_Task to carry out_. For the word "Introduction", search the records and show each line in which it occurs.

◆ ◆ ◆ ◆

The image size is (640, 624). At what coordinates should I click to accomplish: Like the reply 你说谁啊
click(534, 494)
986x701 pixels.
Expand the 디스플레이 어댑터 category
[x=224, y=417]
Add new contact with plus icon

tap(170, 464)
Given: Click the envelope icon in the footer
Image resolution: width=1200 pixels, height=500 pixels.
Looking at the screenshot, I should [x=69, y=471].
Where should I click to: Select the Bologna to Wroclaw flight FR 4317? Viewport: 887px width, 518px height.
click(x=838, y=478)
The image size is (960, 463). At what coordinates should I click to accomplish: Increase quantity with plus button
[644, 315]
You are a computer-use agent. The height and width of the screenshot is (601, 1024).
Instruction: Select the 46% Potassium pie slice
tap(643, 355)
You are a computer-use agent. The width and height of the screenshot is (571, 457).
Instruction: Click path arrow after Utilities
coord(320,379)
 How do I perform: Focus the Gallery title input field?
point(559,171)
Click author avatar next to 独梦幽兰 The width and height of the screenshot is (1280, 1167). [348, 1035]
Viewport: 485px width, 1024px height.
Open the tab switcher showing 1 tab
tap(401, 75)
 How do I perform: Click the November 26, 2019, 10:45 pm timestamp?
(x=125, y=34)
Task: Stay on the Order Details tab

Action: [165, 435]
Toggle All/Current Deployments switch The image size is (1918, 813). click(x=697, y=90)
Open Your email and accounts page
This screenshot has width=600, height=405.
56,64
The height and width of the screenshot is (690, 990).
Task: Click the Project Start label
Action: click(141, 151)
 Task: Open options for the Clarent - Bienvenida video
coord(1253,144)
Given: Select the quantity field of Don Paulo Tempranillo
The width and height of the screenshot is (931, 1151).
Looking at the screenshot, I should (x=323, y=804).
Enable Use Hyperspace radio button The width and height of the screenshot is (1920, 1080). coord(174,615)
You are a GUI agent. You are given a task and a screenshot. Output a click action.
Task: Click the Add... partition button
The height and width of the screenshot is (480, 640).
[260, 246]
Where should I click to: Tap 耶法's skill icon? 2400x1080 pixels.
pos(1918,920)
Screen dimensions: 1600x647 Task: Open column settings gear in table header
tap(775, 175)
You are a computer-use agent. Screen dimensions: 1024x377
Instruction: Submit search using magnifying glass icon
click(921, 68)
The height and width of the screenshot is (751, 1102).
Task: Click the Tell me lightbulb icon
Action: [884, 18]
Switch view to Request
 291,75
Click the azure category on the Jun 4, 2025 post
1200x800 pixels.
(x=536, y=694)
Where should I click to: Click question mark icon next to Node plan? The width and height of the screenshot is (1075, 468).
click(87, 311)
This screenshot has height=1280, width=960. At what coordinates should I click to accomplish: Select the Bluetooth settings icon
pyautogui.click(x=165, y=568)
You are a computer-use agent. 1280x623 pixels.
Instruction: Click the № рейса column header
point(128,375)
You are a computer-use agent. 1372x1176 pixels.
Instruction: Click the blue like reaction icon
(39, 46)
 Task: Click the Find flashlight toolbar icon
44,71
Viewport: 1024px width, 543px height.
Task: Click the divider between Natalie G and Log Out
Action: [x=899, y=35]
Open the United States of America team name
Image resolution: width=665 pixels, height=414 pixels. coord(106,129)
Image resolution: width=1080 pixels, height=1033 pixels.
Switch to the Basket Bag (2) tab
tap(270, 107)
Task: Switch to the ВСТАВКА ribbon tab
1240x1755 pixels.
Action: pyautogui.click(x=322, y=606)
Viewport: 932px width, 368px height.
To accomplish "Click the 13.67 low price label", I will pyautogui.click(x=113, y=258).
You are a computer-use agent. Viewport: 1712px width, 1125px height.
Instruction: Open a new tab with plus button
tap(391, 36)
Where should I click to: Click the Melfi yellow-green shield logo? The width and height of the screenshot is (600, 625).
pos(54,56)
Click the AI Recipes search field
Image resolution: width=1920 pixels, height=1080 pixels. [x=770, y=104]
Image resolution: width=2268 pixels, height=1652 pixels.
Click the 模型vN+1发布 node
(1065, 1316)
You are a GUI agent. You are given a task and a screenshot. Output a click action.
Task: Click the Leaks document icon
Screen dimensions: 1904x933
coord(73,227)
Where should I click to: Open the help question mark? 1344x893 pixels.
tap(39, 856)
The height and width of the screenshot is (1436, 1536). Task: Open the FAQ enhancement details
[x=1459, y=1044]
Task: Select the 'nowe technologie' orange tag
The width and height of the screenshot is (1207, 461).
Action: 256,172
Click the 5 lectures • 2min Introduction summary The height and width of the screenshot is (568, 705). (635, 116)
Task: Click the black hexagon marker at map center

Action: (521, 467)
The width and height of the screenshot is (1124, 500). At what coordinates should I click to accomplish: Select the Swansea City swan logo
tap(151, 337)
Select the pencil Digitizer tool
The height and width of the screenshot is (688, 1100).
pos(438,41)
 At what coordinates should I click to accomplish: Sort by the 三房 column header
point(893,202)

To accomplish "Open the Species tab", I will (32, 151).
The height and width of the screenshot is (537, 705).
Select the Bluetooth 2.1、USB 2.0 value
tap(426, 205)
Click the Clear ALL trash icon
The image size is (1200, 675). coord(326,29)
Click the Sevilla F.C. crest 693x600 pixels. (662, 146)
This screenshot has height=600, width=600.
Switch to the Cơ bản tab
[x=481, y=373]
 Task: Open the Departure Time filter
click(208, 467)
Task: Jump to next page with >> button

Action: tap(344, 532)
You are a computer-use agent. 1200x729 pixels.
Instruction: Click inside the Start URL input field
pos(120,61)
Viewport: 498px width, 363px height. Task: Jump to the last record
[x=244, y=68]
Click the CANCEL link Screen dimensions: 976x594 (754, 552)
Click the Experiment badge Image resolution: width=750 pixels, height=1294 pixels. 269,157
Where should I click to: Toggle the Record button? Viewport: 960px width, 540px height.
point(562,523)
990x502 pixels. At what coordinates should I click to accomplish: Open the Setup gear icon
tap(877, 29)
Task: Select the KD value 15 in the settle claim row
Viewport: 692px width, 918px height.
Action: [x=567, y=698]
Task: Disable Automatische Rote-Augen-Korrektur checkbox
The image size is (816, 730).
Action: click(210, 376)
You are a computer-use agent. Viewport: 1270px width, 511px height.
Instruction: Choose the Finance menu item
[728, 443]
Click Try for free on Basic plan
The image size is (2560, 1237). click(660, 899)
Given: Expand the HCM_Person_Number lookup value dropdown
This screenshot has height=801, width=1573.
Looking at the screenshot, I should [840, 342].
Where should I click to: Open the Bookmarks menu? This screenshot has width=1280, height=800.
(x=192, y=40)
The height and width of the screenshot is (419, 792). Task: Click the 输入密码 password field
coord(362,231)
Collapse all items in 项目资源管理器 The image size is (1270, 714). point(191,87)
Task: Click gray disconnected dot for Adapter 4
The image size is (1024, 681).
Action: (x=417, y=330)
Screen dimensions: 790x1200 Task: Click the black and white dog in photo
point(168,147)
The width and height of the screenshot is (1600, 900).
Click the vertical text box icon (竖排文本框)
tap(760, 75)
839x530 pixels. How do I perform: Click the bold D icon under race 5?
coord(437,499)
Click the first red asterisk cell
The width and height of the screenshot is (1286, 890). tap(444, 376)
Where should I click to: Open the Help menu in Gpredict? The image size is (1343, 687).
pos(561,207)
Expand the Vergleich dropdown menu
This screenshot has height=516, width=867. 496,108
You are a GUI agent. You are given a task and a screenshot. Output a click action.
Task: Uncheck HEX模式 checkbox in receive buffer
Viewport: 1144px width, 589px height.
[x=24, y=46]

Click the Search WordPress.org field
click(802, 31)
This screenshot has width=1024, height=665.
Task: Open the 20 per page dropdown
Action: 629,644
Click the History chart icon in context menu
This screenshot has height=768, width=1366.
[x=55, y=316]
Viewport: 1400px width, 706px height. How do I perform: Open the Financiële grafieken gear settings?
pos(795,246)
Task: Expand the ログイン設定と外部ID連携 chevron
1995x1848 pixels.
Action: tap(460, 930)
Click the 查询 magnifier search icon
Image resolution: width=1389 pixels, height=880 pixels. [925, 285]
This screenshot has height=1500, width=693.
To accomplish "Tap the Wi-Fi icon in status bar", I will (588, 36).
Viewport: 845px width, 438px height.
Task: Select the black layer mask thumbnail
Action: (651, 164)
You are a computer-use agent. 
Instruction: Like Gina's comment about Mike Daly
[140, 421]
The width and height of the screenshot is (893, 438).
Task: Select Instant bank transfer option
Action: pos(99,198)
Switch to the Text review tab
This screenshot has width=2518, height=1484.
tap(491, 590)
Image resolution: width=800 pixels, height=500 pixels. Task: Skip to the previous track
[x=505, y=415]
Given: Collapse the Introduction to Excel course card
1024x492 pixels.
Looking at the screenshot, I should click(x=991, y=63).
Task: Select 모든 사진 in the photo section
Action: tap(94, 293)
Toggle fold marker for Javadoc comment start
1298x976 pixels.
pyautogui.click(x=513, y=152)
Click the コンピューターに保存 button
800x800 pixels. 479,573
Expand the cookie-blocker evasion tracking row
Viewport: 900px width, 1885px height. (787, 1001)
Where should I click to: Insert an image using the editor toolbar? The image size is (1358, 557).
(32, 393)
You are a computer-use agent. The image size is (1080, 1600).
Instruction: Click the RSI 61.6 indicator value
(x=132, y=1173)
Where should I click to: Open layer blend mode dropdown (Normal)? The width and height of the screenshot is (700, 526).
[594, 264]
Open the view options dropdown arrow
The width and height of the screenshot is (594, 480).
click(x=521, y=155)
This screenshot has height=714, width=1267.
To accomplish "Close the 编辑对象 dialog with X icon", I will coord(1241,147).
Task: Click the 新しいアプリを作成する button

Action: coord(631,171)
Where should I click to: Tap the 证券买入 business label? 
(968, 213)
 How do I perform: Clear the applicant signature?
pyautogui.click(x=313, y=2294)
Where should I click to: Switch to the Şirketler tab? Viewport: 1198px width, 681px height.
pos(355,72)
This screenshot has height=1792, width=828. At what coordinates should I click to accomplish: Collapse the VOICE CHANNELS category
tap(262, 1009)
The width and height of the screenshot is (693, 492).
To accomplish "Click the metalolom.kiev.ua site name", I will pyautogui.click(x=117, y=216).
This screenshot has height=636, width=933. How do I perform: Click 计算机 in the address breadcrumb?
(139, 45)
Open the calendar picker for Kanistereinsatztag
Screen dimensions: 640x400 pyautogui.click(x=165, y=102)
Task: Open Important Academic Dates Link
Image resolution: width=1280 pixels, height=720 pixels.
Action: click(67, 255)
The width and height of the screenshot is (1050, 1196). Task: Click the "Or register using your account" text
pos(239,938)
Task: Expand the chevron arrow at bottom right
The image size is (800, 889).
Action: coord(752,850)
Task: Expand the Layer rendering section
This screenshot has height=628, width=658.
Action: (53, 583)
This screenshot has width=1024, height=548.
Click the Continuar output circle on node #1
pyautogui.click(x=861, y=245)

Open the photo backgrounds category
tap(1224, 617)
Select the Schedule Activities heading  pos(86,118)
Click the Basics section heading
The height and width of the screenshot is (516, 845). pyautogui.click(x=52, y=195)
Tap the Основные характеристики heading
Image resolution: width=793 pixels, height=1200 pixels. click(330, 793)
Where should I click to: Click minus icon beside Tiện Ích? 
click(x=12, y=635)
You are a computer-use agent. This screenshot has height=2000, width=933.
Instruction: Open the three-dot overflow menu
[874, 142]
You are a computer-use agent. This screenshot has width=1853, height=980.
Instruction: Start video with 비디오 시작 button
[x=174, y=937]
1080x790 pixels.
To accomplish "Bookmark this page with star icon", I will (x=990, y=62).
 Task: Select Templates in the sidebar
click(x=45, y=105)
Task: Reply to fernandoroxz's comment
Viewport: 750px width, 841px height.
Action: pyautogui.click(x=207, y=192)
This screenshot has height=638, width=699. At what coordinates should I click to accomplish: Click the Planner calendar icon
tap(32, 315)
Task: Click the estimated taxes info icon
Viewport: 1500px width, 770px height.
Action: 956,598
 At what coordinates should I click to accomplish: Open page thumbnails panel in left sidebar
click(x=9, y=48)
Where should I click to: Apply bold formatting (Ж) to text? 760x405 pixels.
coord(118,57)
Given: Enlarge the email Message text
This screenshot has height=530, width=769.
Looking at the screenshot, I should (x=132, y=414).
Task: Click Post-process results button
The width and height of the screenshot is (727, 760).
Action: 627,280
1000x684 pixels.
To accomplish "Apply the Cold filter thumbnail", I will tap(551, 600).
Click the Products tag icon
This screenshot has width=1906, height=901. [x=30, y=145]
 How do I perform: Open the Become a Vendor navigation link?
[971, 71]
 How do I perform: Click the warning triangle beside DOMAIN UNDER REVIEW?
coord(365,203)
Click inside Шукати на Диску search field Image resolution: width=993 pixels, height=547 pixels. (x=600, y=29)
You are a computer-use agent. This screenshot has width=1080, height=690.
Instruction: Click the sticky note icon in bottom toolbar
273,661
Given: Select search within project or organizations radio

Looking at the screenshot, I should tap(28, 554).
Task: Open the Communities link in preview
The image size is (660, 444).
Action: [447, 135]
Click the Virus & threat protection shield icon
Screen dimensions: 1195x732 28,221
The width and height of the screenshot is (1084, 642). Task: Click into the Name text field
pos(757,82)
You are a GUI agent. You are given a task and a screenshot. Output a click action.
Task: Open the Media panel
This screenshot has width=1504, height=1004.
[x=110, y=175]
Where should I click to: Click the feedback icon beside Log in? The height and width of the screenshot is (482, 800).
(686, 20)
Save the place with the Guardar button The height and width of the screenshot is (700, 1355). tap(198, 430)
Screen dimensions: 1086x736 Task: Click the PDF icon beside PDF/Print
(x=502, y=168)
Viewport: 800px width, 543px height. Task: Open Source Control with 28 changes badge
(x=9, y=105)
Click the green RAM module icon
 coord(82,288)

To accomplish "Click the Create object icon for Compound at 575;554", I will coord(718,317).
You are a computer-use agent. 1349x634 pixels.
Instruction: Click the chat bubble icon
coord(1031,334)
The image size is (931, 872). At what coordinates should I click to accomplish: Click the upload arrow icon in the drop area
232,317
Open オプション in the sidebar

◆ ◆ ◆ ◆

_Output of the exercise_.
Click the 5 lectures • 2min Introduction summary The height and width of the screenshot is (568, 705). (635, 116)
Given: Collapse the Introduction to Excel course card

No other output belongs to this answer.